BEGIN DATA PROVIDED
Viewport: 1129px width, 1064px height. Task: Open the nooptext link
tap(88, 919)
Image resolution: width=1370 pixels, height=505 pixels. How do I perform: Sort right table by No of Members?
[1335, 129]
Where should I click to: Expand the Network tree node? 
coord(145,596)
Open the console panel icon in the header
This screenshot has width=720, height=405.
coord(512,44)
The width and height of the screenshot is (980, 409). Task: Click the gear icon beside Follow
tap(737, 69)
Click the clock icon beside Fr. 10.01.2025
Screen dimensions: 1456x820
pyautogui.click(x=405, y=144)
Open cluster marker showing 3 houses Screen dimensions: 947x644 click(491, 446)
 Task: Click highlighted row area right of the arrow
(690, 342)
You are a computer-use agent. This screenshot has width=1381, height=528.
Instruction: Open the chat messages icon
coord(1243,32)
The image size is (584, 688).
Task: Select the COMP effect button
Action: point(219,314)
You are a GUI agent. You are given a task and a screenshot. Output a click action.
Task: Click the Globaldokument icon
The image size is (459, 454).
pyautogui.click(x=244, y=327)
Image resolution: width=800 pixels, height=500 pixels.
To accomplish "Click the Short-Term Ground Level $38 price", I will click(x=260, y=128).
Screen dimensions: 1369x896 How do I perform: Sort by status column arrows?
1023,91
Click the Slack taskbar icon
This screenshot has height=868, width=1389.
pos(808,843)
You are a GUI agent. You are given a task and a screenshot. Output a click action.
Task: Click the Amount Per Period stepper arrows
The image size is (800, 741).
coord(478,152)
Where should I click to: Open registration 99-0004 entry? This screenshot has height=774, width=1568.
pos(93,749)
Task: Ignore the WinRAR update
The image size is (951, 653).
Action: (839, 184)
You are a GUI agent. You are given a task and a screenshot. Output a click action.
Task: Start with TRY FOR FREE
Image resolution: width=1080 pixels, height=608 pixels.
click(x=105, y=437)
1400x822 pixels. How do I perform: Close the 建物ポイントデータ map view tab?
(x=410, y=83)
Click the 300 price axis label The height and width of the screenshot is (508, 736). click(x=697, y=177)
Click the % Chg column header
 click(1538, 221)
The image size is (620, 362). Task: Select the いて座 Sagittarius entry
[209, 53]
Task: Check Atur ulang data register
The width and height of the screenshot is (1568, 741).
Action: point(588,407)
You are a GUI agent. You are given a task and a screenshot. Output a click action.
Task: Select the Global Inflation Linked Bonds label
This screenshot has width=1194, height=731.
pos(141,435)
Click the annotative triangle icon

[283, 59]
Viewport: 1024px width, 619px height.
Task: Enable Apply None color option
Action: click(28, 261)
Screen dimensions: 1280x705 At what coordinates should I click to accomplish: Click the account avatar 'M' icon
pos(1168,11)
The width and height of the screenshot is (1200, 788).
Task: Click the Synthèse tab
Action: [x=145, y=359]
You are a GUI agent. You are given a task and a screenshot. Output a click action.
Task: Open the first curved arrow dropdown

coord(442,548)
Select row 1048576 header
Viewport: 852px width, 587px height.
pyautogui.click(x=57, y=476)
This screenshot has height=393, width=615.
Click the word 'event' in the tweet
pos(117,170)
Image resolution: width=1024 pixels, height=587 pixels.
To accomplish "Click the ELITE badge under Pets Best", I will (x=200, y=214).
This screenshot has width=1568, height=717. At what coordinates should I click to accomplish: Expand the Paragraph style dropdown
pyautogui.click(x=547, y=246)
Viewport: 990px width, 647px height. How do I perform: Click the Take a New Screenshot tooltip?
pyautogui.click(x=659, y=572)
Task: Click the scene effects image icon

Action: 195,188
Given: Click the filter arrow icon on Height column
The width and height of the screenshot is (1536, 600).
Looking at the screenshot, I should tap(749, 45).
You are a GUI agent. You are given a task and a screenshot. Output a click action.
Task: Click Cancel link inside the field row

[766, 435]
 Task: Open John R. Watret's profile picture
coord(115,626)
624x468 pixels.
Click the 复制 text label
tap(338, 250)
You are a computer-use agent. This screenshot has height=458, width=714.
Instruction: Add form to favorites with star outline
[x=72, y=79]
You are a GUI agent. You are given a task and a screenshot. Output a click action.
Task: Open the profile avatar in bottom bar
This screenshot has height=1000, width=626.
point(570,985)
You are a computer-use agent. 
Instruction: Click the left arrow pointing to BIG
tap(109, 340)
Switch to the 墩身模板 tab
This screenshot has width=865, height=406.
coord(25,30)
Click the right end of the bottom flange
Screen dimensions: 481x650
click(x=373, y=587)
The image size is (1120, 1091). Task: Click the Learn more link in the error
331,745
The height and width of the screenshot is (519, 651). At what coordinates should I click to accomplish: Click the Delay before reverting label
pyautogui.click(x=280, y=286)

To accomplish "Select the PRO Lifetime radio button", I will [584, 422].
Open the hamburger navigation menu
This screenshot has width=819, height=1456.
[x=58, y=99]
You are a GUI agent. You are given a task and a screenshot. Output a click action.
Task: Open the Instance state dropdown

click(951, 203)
END DATA PROVIDED
### WORK TASK
Each line of the material above must be retyped precisely.

### RESULT
Viewport: 1129px width, 1064px height. Task: Open the nooptext link
tap(88, 919)
Image resolution: width=1370 pixels, height=505 pixels. How do I perform: Sort right table by No of Members?
[1335, 129]
Where should I click to: Expand the Network tree node? 
coord(145,596)
Open the console panel icon in the header
This screenshot has width=720, height=405.
coord(512,44)
The width and height of the screenshot is (980, 409). Task: Click the gear icon beside Follow
tap(737, 69)
Click the clock icon beside Fr. 10.01.2025
Screen dimensions: 1456x820
pyautogui.click(x=405, y=144)
Open cluster marker showing 3 houses Screen dimensions: 947x644 click(491, 446)
 Task: Click highlighted row area right of the arrow
(690, 342)
You are a computer-use agent. This screenshot has width=1381, height=528.
Instruction: Open the chat messages icon
coord(1243,32)
The image size is (584, 688).
Task: Select the COMP effect button
Action: point(219,314)
You are a GUI agent. You are given a task and a screenshot. Output a click action.
Task: Click the Globaldokument icon
The image size is (459, 454).
pyautogui.click(x=244, y=327)
Image resolution: width=800 pixels, height=500 pixels.
To accomplish "Click the Short-Term Ground Level $38 price", I will click(x=260, y=128).
Screen dimensions: 1369x896 How do I perform: Sort by status column arrows?
1023,91
Click the Slack taskbar icon
This screenshot has height=868, width=1389.
pos(808,843)
You are a GUI agent. You are given a task and a screenshot. Output a click action.
Task: Click the Amount Per Period stepper arrows
The image size is (800, 741).
coord(478,152)
Where should I click to: Open registration 99-0004 entry? This screenshot has height=774, width=1568.
pos(93,749)
Task: Ignore the WinRAR update
The image size is (951, 653).
Action: (839, 184)
You are a GUI agent. You are given a task and a screenshot. Output a click action.
Task: Start with TRY FOR FREE
Image resolution: width=1080 pixels, height=608 pixels.
click(x=105, y=437)
1400x822 pixels. How do I perform: Close the 建物ポイントデータ map view tab?
(x=410, y=83)
Click the 300 price axis label The height and width of the screenshot is (508, 736). click(x=697, y=177)
Click the % Chg column header
 click(1538, 221)
The image size is (620, 362). Task: Select the いて座 Sagittarius entry
[209, 53]
Task: Check Atur ulang data register
The width and height of the screenshot is (1568, 741).
Action: point(588,407)
You are a GUI agent. You are given a task and a screenshot. Output a click action.
Task: Select the Global Inflation Linked Bonds label
This screenshot has width=1194, height=731.
pos(141,435)
Click the annotative triangle icon

[283, 59]
Viewport: 1024px width, 619px height.
Task: Enable Apply None color option
Action: click(28, 261)
Screen dimensions: 1280x705 At what coordinates should I click to accomplish: Click the account avatar 'M' icon
pos(1168,11)
The width and height of the screenshot is (1200, 788).
Task: Click the Synthèse tab
Action: [x=145, y=359]
You are a GUI agent. You are given a task and a screenshot. Output a click action.
Task: Open the first curved arrow dropdown

coord(442,548)
Select row 1048576 header
Viewport: 852px width, 587px height.
pyautogui.click(x=57, y=476)
This screenshot has height=393, width=615.
Click the word 'event' in the tweet
pos(117,170)
Image resolution: width=1024 pixels, height=587 pixels.
To accomplish "Click the ELITE badge under Pets Best", I will (x=200, y=214).
This screenshot has width=1568, height=717. At what coordinates should I click to accomplish: Expand the Paragraph style dropdown
pyautogui.click(x=547, y=246)
Viewport: 990px width, 647px height. How do I perform: Click the Take a New Screenshot tooltip?
pyautogui.click(x=659, y=572)
Task: Click the scene effects image icon

Action: 195,188
Given: Click the filter arrow icon on Height column
The width and height of the screenshot is (1536, 600).
Looking at the screenshot, I should tap(749, 45).
You are a GUI agent. You are given a task and a screenshot. Output a click action.
Task: Click Cancel link inside the field row

[766, 435]
 Task: Open John R. Watret's profile picture
coord(115,626)
624x468 pixels.
Click the 复制 text label
tap(338, 250)
You are a computer-use agent. This screenshot has height=458, width=714.
Instruction: Add form to favorites with star outline
[x=72, y=79]
You are a GUI agent. You are given a task and a screenshot. Output a click action.
Task: Open the profile avatar in bottom bar
This screenshot has height=1000, width=626.
point(570,985)
You are a computer-use agent. 
Instruction: Click the left arrow pointing to BIG
tap(109, 340)
Switch to the 墩身模板 tab
This screenshot has width=865, height=406.
coord(25,30)
Click the right end of the bottom flange
Screen dimensions: 481x650
click(x=373, y=587)
The image size is (1120, 1091). Task: Click the Learn more link in the error
331,745
The height and width of the screenshot is (519, 651). At what coordinates should I click to accomplish: Click the Delay before reverting label
pyautogui.click(x=280, y=286)

To accomplish "Select the PRO Lifetime radio button", I will [584, 422].
Open the hamburger navigation menu
This screenshot has width=819, height=1456.
[x=58, y=99]
You are a GUI agent. You are given a task and a screenshot. Output a click action.
Task: Open the Instance state dropdown

click(951, 203)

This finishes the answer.